Mechanical exposure and diacerein treatment modulates integrin-FAK-MAPKs mechanotransduction in human osteoarthritis chondrocytes.

BACKGROUND: Progression of osteoarthritis (OA) is characterized by an excessive production of matrix degrading enzymes and insufficient matrix repair. Despite of active research in this area, it is still unclear how the combination of mechanical exposure and drug therapy works. This study was done to explore the impact of the disease modifying OA drug (DMOAD) diacerein and moderate tensile strain on the anabolic metabolism and the integrin-FAK-MAPKs signal transduction cascade of OA and non-OA chondrocytes.
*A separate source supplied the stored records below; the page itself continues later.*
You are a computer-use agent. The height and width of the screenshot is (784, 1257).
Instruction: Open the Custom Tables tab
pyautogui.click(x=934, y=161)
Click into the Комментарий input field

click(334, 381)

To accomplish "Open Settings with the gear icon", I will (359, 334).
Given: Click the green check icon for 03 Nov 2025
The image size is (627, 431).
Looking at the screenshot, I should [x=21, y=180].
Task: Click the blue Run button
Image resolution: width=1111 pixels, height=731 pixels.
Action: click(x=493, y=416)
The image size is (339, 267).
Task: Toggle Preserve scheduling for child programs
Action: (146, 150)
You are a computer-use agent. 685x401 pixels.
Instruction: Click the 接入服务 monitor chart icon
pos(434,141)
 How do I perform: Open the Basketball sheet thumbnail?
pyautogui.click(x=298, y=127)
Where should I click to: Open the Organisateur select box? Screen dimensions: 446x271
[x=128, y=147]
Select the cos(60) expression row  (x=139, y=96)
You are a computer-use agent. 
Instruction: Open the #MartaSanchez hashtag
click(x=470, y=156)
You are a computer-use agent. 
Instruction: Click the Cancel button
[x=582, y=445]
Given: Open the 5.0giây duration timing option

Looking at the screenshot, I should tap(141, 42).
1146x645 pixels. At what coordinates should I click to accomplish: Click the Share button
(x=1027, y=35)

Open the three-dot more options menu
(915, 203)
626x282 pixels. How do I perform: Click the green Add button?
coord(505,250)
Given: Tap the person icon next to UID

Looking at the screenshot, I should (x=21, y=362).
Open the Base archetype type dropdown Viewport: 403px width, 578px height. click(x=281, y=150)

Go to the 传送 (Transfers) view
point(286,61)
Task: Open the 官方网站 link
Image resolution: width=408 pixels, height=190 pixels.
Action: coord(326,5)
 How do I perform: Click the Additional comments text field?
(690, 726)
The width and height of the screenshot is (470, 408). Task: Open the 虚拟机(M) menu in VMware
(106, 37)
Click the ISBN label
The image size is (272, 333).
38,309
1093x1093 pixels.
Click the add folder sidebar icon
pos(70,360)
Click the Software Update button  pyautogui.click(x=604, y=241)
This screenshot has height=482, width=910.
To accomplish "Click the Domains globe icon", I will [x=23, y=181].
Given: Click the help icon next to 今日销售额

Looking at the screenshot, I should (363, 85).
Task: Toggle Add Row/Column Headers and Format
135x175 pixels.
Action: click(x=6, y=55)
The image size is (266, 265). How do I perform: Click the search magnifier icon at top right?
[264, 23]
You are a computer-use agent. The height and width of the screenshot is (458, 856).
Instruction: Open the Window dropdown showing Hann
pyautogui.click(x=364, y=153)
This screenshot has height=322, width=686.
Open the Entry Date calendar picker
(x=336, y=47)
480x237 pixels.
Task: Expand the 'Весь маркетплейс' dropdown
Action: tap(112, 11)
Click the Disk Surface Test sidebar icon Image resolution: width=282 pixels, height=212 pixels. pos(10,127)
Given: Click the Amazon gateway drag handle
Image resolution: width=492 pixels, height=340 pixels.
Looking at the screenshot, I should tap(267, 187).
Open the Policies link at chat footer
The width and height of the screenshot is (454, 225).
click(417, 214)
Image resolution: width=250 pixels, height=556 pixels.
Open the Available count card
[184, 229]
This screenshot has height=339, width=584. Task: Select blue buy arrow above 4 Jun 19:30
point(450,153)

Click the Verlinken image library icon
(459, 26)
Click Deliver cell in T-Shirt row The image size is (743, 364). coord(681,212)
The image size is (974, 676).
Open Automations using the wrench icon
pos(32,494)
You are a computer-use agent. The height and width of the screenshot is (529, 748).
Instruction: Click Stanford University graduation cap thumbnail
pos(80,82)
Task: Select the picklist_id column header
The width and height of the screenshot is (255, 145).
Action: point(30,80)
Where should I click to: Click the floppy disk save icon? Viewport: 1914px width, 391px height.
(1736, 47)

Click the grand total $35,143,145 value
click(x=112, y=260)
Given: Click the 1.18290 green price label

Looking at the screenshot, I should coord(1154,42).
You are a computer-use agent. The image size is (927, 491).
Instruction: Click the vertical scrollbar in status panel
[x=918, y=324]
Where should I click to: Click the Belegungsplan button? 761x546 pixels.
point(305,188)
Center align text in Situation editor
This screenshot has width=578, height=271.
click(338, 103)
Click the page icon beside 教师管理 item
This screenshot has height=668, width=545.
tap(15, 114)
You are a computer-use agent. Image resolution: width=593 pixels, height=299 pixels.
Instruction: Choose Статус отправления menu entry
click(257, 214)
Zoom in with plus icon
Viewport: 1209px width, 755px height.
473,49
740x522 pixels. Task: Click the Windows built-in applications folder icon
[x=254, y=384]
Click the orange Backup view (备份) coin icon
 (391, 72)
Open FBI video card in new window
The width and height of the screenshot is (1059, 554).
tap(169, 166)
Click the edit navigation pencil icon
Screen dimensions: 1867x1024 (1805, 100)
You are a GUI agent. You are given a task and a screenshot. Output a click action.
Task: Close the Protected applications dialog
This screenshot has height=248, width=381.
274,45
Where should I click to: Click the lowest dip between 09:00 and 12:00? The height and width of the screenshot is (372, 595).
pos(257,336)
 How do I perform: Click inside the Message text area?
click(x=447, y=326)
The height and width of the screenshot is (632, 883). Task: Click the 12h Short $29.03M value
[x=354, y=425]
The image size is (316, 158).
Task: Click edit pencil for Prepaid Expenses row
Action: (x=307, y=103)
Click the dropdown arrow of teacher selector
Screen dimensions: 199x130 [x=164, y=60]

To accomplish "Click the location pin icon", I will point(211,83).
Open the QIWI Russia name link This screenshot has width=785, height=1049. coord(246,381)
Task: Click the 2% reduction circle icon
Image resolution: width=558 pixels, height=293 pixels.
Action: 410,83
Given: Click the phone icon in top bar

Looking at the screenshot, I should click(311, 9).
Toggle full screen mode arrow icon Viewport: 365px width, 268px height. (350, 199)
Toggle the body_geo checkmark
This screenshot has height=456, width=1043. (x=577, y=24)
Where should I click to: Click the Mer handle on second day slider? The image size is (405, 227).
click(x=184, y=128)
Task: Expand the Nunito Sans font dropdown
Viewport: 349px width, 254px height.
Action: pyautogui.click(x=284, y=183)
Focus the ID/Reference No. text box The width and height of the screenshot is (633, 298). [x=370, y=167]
METHODS: Cyclic tensile strain was applied in terms of three different intensities by the Flexcell tension system. Influence on catabolic parameters such as MMPs, ADAMTS, and IL-6 were assessed by qPCR. Changes in phosphorylation of FAK, STAT3 as well as MAP kinases were verified by western blot analysis. Intracellular calcium was measured fluorimetrically using fura-2. RESULTS: Tensile strain at moderate intensity (SM/SA profile) proved to be most efficient in terms of reducing production of matrix degrading enzyme and IL-6 expression. Treatment with diacerein by itself and diacerein in combination with SM/SA stimulation reduced phosphorylation of FAK and STAT3, which is more pronounced in OA cells. Pretreatment with diacerein for 7 days resulted in an increase in the sensitivity to Yoda1, the agonist for the mechanically activated ion channel Piezo1. However, in OA chondrocytes a significant reduction in Piezo1 expression was observed following treatment with diacerein. CONCLUSION: Our results demonstrated for the first time that diacerein intensively intervenes in the regulation of FAK and STAT3 and influences components considered relevant for the progression of OA, even in the presence of mechanical stimulation.